I try to help a client to setup istio + cert-manager + azure dns toolsets working on their AKS cluster.
My plan is to
- Get istio installed in istio-system namespace
- Get cert-manager install separately
- Set A record and configure the domain in azure dns.
- Configure ClusterIssuer for azure dns
You can follow along with the istio installation guild to use istioctl to get it installed pretty quickly. And you could use helm to install cert-manager by using the tool of the choice by yourself. Such as helm
So once you have all of these installed. you will need to configure the ClusterIssuer. Prior to it, you need to get your secret to present challenge to azure dns. There is full documentation for it on cert-manager’s official website. just search “dns01 > azuredns”

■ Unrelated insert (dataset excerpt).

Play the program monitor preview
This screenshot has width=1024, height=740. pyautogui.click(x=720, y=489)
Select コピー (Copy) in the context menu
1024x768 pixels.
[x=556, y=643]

The above works pretty straight forward, the tricky part is coming from the certificate creation. you may getting the following error when you generate the cert.
error: unable to recognize “STDIN”: no matches for kind “Certificate” in version “certmanager.k8s.io/v1alpha1”

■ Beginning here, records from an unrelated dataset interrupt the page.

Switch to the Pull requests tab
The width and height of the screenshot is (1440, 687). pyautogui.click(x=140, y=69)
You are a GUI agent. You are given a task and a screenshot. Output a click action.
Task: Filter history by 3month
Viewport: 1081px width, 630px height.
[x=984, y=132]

So you might working this off on the istio documentation, however the istio documentation didn’t update the apiVersion for cert manager. so instead of using “certmanager.k8s.io/v1alpha1”, you have to use “apiVersion: cert-manager.io/v1alpha2”
However, you may see the following error as well:
error: error validating "STDIN": error validating data: ValidationError(Certificate.spec): unknown field "acme" in io.cert-manager.v1alpha2.Certificate.spec; if you choose to ignore these errors, turn validation off with --validate=false
This is also tricky, the resolution is to remove the acme part from your cert yaml file. and it should work.